Fenomena seperti itulah yang membuat kita gampang dalam mengambil
hukum karena setiap ulama’ itu berbeda beda dalam memahami Alqur’an dan Hadist
baik itu dalam teks dan konteksnya, Contoh saja Imam Syafi’I dengan metode
pengambilan hukumnya Qiyas, Imam Hanafi yang mempunyai Istihsan dan juga Imam
Hambali dengan Adz-Dzari’ah nya, itu menandakan setiap ulama’ punya metode
penyeleseian hukum sendiri-sendiri berdasarkan ijtihad mereka masing-masing.
Penulis disini akan membahas tentang tasyabbuh dan toleransi beragama,
sedikit gambaran hadist tentang tasyabbuh itu sudah sangat jelas sekali bahwasanya Nabi Muhammad melarang menyerupai
orang kafir dan melaknat perempuan yang menyerupai laki-laki, begitu juga
sebaliknya. dari hadist yang global ini para ulama’ berbeda pendapat tentang
tasyabbuh yang dimaksud itu dari apanya ?. apakah orang laki-laki yang berjalan
seperti perempuan masuk hadist Nabi tersebut ?, atau perempuan yang berbicara
dengan suara lantang (keras) seperti laki-laki termasuk kategori hadist Nabi ?

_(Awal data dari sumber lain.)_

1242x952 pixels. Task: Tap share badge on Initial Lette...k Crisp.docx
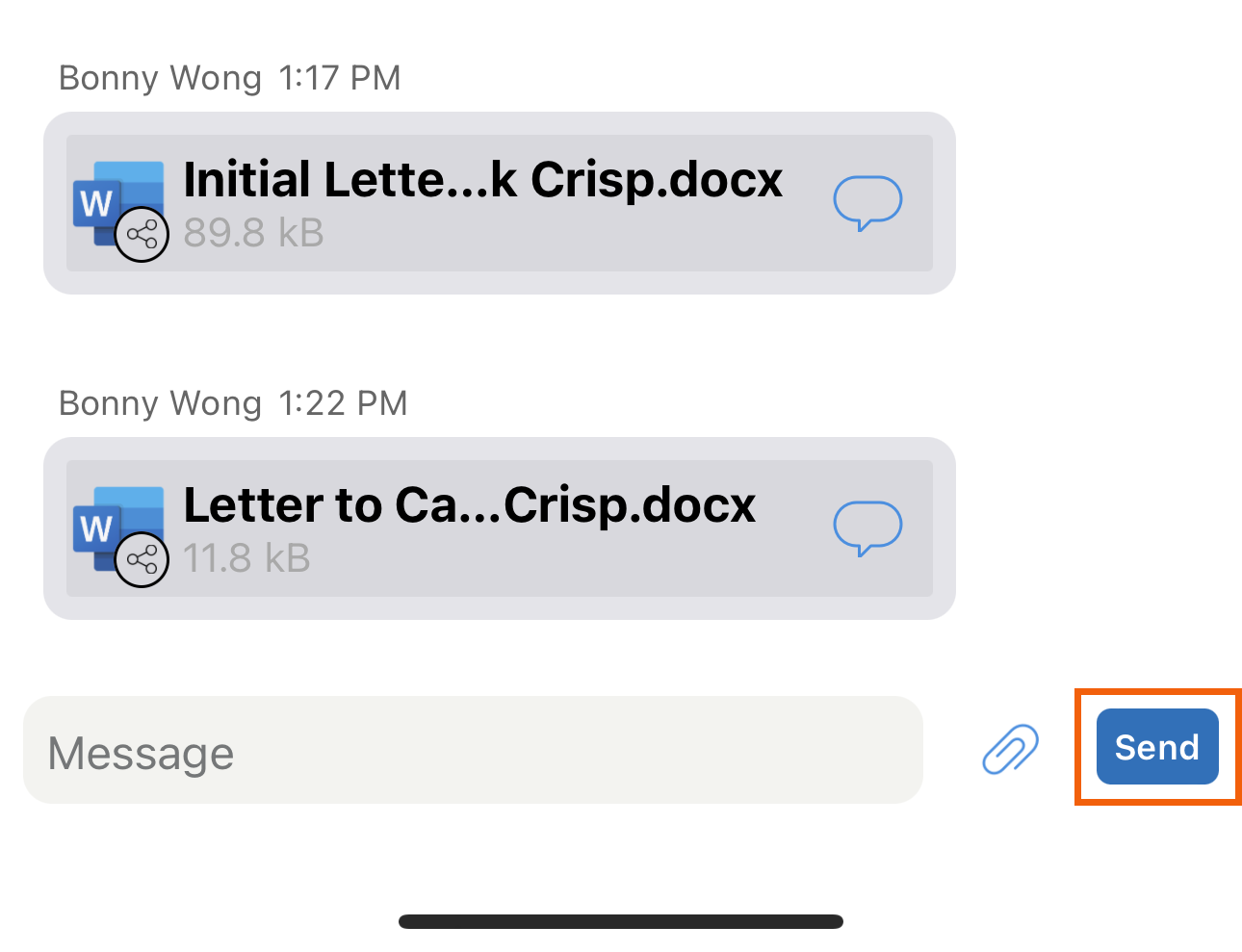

dan bagaimana dengan para artis yang ackting menjadi lawan jenis ?.
sedangkan toleransi beragama itu kita harus melihat konteksnya
kalau dalam nikah maka orang islam harus nikah dengan islam, tapi kalau dalam
konteks yang lain, seperti : bermuamalah itu tidak apa-apa bahkan kalau ada
tetangga kita orang kristen, katolik Dll itu wajib kita menghormatinya dan
melindunginya.
B. Rumusan Masalah
Dari latar belakang diatas dapat dirumuskan masalah sebagai berikut:
1.
Apa Pengertian
Tasyabbuh, Batasan-batasannya dalam Tasyabuh dan seperti apa Toleransi
beragama yang diperbolehkan dan tidak ?
C. Tujuan Penulisan
Dari rumusan masalah diatas tujuan penulisannya adalah untuk mengetahui Pengertian
Tasyabbuh, Batasan-batasannya dalam Tasyabuh dan seperti apa Toleransi
beragama yang diperbolehkan dan tidak.
BAB II
PEMBAHASAN
A.
Pengertian
Tasyabbuh
Tasyabbuh secara bahasa adalah bentuk
masdar dari kata kerja tasyabbaha yang menunjukkan penyerupaan sesuatu ,
kesamaan warna , dan sifat . Tasyabbuh memiliki arti menyerupai atau mencontoh.
Menurut Imam Asy-Syafi’I Tasyabbuh secara
istilah adalah ungkapan yang menunjukkan upaya manusia untuk menyerupakan
dirinya dengan sesuatu yang diinginkan dirinya serupa dengannya dalam hal
tingkah laku , pakaian , atau sifat-sifatnya. Jadi tasyabbuh adalah ungkapan
tentang tingkah yang dibuat-buat yang diinginkan dan dilakukanya.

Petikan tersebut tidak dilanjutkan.